[Opening Records shown section]

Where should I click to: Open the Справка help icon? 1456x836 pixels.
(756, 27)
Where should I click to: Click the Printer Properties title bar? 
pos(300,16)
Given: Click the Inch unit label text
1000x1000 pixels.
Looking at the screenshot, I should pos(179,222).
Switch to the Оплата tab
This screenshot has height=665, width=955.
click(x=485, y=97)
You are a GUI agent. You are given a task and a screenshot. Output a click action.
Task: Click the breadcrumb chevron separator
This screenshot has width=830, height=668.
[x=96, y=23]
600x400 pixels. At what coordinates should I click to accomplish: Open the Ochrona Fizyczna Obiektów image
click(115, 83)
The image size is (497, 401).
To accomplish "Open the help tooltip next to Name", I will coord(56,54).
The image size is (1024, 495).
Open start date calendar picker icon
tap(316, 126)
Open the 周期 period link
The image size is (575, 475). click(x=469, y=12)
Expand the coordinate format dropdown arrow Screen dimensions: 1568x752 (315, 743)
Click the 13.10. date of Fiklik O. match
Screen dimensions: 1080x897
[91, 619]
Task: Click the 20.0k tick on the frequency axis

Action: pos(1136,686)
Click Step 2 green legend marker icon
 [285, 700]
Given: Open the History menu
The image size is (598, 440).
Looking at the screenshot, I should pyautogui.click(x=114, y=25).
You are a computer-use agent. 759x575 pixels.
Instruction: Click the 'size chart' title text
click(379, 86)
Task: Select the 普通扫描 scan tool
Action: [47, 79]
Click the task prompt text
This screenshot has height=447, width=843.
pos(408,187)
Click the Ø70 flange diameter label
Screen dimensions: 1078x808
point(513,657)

[Closing Records shown section]

- _Task prompt_: Copy each line above holding "agent".

- _Solution to this problem_:
You are a GUI agent. You are given a task and a screenshot. Output a click action.
You are a computer-use agent. 759x575 pixels.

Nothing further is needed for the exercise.